Ważne jest aby chorzy, korzystając z pomocy lekarzy, nauczyli się rozpoznawać wczesne objawy infekcji i w porę zgłaszali się na leczenie. Takimi objawami mogą być:
- kaszel,
- stany podgorączkowe,
- duszność,
- odkrztuszanie wydzieliny,
- zmiana barwy odkrztuszanej wydzieliny.
Reklama
Izolowany niedobór IgA - najczęściej zadawane pytania
Czym jest i jak się objawia izolowany niedobór IgA?
Izolowany niedobór IgA (ang. Selective IgA Deficiency, SIgAD) jest najczęstszym, pierwotnym niedoborem odporności związanym z zaburzeniem produkcji przeciwciał. Laboratoryjnie, izolowany niedobór IgA charakteryzuje się niewykrywalnym poziomem immunoglobulina A we krwi przy zachowanych normalnych poziomach IgG i IgM. Ponad 50% pacjentów, pomimo niskiego lub nieoznaczalnego poziomu IgA, pozostaje bezobjawowych. U reszty, w związku z niedoborem odporności, mogą rozwijać się nawracające infekcje dróg oddechowych, przewodu pokarmowego i układu moczowego.
Jak się diagnozuje izolowany niedobór IgA?
W przypadku podejrzenia, na podstawie wywiadu lekarskiego i badania fizykalnego, choroby z kręgu niedoborów odporności, konieczne jest wykonanie badań laboratoryjnych.
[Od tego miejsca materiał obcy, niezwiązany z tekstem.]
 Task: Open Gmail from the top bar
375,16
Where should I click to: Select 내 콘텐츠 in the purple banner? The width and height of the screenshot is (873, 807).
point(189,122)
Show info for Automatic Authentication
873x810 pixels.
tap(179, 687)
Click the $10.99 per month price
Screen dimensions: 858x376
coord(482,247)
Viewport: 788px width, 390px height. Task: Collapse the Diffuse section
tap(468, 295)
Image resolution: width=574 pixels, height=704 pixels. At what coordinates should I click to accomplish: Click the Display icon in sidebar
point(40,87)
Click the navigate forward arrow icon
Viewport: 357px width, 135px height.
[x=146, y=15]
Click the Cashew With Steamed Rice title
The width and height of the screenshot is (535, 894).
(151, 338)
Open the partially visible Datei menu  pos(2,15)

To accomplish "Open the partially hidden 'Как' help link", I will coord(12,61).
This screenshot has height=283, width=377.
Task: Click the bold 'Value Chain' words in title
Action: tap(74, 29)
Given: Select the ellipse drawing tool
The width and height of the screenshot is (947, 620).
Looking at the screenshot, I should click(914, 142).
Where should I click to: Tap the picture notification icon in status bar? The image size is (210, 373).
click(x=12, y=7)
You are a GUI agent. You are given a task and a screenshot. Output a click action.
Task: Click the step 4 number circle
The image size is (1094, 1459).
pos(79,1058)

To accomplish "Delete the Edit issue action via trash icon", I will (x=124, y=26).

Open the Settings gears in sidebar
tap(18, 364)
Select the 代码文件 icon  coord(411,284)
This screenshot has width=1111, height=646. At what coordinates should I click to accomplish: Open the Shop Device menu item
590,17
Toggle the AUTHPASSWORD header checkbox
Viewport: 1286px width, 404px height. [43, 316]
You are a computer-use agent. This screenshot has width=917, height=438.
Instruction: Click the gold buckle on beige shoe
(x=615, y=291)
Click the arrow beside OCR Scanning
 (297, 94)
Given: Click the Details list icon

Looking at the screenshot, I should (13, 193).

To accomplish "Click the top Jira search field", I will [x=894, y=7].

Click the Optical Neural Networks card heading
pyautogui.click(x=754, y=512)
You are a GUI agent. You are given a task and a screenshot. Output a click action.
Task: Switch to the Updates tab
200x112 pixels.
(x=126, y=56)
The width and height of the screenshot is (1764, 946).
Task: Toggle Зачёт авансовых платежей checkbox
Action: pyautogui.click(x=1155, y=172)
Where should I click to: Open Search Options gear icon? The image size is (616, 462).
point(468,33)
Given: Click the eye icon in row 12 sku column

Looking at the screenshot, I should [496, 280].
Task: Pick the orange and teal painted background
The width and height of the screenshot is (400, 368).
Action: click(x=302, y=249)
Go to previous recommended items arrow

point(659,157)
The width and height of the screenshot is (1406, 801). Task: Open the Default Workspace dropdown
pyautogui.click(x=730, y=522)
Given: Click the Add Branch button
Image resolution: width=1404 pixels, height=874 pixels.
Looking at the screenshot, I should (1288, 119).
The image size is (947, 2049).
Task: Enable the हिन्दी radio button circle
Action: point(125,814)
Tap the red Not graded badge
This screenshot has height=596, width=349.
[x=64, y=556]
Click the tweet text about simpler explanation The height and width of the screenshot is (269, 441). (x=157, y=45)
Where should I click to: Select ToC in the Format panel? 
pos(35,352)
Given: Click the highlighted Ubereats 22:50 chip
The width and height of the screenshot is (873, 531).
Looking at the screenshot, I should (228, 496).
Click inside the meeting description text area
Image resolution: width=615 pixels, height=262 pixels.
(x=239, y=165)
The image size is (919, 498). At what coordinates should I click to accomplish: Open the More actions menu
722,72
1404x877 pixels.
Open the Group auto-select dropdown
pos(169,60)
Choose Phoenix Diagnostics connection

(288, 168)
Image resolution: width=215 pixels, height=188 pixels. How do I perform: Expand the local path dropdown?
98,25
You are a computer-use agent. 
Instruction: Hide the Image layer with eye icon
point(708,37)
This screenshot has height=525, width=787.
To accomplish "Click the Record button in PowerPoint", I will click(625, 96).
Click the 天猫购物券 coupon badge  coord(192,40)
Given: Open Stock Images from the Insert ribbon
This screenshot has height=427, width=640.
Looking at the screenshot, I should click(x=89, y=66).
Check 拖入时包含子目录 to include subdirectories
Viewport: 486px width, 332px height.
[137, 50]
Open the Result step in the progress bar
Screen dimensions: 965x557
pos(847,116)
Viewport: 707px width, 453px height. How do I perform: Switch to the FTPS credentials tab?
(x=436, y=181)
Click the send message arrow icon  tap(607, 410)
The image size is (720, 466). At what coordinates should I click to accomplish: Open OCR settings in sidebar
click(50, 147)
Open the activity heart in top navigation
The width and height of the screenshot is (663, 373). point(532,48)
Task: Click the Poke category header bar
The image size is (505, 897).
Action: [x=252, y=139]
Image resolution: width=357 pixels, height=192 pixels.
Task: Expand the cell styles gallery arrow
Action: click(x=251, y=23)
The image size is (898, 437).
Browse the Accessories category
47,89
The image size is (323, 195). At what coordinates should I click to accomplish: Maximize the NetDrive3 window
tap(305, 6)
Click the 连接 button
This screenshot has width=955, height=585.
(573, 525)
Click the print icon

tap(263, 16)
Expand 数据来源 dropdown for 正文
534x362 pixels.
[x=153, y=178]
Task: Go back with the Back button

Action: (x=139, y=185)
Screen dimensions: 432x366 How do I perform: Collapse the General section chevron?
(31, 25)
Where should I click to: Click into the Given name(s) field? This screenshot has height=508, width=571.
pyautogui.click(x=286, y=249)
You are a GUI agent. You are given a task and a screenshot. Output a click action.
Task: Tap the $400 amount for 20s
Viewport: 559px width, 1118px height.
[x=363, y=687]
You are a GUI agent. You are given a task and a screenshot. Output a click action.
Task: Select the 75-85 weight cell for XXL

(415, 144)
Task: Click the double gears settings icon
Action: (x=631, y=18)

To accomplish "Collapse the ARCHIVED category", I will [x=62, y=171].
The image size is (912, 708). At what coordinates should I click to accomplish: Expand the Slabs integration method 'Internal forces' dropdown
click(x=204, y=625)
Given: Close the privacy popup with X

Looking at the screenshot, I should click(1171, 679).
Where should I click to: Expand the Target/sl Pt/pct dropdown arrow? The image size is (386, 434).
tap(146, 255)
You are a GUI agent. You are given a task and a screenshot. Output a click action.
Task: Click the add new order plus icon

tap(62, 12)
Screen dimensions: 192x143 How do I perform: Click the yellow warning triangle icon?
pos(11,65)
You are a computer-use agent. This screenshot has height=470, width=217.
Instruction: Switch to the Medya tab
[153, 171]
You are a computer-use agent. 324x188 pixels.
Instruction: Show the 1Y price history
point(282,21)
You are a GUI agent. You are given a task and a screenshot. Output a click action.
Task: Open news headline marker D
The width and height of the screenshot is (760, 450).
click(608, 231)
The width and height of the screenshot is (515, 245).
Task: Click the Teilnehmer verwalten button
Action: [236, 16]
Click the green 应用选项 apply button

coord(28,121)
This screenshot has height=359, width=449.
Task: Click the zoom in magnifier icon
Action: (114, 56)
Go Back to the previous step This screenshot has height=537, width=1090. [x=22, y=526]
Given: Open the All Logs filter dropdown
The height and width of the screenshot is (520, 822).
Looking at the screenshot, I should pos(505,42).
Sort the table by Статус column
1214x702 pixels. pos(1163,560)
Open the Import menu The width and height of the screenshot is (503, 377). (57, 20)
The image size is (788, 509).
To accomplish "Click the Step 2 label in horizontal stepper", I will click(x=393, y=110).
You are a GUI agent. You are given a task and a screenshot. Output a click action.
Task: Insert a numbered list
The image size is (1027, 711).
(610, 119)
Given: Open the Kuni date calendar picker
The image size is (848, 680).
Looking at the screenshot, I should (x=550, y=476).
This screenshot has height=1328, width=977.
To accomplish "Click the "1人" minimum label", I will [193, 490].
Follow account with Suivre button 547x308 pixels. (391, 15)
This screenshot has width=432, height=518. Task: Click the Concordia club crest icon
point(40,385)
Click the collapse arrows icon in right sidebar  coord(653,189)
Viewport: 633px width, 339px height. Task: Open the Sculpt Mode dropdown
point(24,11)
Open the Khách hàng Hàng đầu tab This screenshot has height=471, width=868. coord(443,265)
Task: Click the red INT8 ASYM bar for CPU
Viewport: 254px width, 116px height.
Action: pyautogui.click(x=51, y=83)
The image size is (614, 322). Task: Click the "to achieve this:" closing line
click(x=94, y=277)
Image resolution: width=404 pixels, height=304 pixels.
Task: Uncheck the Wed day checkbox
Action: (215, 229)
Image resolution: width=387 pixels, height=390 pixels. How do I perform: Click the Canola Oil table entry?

W przypadku izolowanego niedoboru IgA potwierdzeniem diagnozy jest niewykrywalny w surowicy krwi poziom IgA (< 0,05 g/l) i równocześnie normalny poziom IgG i IgM. W przypadku dzieci w wieku od 6. miesięcy do 4 lat należy pamiętać, że niski poziom IgA nie musi od razu oznaczać niedoboru IgA. Diagnozę należy potwierdzić kolejnym badaniem na poziom immunoglobulin w wieku 4 lat. U części dzieci poziom IgA normalizuje się do tego czasu. Niestety u części może rozwinąć się pospolity zmienny niedobór odporności.
Jak się leczy izolowany niedobór IgA?
Obecnie nie posiadamy leczenia przyczynowego (nie możemy uleczyć choroby) izolowanego niedoboru IgA. Nie praktykuje się uzupełniania IgA poprzez podawanie preparatów immunoglobulina A, ze względu na jej krótki okres życia. Opieka nad chorym uwzględnia identyfikację i leczenie chorób towarzyszących, zapobieganie wystąpieniu infekcji, szybkie oraz dokładne ich leczenie (antybiotyki podawane według ogólnych zaleceń) oraz unikanie przetaczania krwi i produktów krwiopochodnych zawierających IgA. W przypadku gdy potrzebna jest transfuzja można zastosować tzw. "myte erytrocyty".
Jakimi czynnikami może być wywoływany izolowany niedobór IgA?
Czynnikami ryzyka rozwinięcia się postaci nabytej izolowanego niedoboru IgA są:
- choroby: różyczka, cytomegalia, toksoplazmoza, przewlekła białaczka limfatyczna;
- substancje toksyczne – np. benzen;
- c) leki: penicylamina, sulfasalazyna, sole złota, kaptopril, fenytoina, kwas walproinowy, karbamazepina (leki przeciwdrgawkowe), ibuprofen (lek przeciwbólowy), chlorochina (lek przeciwmalaryczny).
W przypadku powyższych leków, niedobór IgA nimi spowodowany jest jedynie przejściowy i ustępuje po zaprzestaniu ich stosowania.
Izolowany niedobór IgA a szczepionki
U chorych z izolowanym niedoborem IgA bardzo ważne są szczepienia, szczególnie na pneumokoki. Szczepionki umożliwiają wzmocnienie układu odpornościowego poprzez wytworzenie odpowiednich IgG i IgM, które chociaż po części są w stanie "pokryć" deficyt odporności powstały na skutek niedoboru IgA. Niestety nie wszyscy pacjenci są w stanie uodpornić się po podaniu szczepionki.